### Exercise details:
Set down every record exactly as it appears.

### Given data:
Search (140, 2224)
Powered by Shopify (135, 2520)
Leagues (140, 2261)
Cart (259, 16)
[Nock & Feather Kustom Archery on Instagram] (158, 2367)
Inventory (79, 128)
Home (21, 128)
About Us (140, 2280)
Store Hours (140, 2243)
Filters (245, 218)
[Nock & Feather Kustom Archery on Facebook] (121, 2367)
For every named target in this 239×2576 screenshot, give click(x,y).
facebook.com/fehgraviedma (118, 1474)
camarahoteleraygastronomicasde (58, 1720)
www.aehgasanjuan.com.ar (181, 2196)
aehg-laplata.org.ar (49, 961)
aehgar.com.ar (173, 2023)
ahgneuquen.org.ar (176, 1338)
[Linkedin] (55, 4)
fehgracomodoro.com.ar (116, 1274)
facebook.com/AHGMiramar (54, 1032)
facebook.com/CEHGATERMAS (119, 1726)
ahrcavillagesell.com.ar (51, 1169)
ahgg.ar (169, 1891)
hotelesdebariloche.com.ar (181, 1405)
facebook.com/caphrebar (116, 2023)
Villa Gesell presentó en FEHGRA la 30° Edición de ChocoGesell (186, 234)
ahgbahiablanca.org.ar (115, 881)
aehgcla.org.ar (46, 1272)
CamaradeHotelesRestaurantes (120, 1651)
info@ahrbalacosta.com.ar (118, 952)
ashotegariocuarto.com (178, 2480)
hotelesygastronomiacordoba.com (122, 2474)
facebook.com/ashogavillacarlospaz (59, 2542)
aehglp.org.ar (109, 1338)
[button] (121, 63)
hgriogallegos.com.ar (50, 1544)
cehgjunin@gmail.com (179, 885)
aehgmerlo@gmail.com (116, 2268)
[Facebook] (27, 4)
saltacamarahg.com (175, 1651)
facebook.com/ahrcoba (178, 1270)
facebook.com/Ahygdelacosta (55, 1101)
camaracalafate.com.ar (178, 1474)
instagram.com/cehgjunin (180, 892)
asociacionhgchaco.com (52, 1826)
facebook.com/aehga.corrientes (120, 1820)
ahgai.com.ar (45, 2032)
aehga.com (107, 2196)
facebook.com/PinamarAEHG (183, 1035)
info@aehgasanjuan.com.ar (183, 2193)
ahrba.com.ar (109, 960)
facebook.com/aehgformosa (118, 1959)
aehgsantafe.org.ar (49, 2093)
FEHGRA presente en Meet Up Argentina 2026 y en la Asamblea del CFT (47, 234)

### Response for this exercise:
Search (140, 2224)
Powered by Shopify (135, 2520)
Leagues (140, 2261)
Cart (259, 16)
[Nock & Feather Kustom Archery on Instagram] (158, 2367)
Inventory (79, 128)
Home (21, 128)
About Us (140, 2280)
Store Hours (140, 2243)
Filters (245, 218)
[Nock & Feather Kustom Archery on Facebook] (121, 2367)
For every named target in this 239×2576 screenshot, give click(x,y).
facebook.com/fehgraviedma (118, 1474)
camarahoteleraygastronomicasde (58, 1720)
www.aehgasanjuan.com.ar (181, 2196)
aehg-laplata.org.ar (49, 961)
aehgar.com.ar (173, 2023)
ahgneuquen.org.ar (176, 1338)
[Linkedin] (55, 4)
fehgracomodoro.com.ar (116, 1274)
facebook.com/AHGMiramar (54, 1032)
facebook.com/CEHGATERMAS (119, 1726)
ahrcavillagesell.com.ar (51, 1169)
ahgg.ar (169, 1891)
hotelesdebariloche.com.ar (181, 1405)
facebook.com/caphrebar (116, 2023)
Villa Gesell presentó en FEHGRA la 30° Edición de ChocoGesell (186, 234)
ahgbahiablanca.org.ar (115, 881)
aehgcla.org.ar (46, 1272)
CamaradeHotelesRestaurantes (120, 1651)
info@ahrbalacosta.com.ar (118, 952)
ashotegariocuarto.com (178, 2480)
hotelesygastronomiacordoba.com (122, 2474)
facebook.com/ashogavillacarlospaz (59, 2542)
aehglp.org.ar (109, 1338)
[button] (121, 63)
hgriogallegos.com.ar (50, 1544)
cehgjunin@gmail.com (179, 885)
aehgmerlo@gmail.com (116, 2268)
[Facebook] (27, 4)
saltacamarahg.com (175, 1651)
facebook.com/ahrcoba (178, 1270)
facebook.com/Ahygdelacosta (55, 1101)
camaracalafate.com.ar (178, 1474)
instagram.com/cehgjunin (180, 892)
asociacionhgchaco.com (52, 1826)
facebook.com/aehga.corrientes (120, 1820)
ahgai.com.ar (45, 2032)
aehga.com (107, 2196)
facebook.com/PinamarAEHG (183, 1035)
info@aehgasanjuan.com.ar (183, 2193)
ahrba.com.ar (109, 960)
facebook.com/aehgformosa (118, 1959)
aehgsantafe.org.ar (49, 2093)
FEHGRA presente en Meet Up Argentina 2026 y en la Asamblea del CFT (47, 234)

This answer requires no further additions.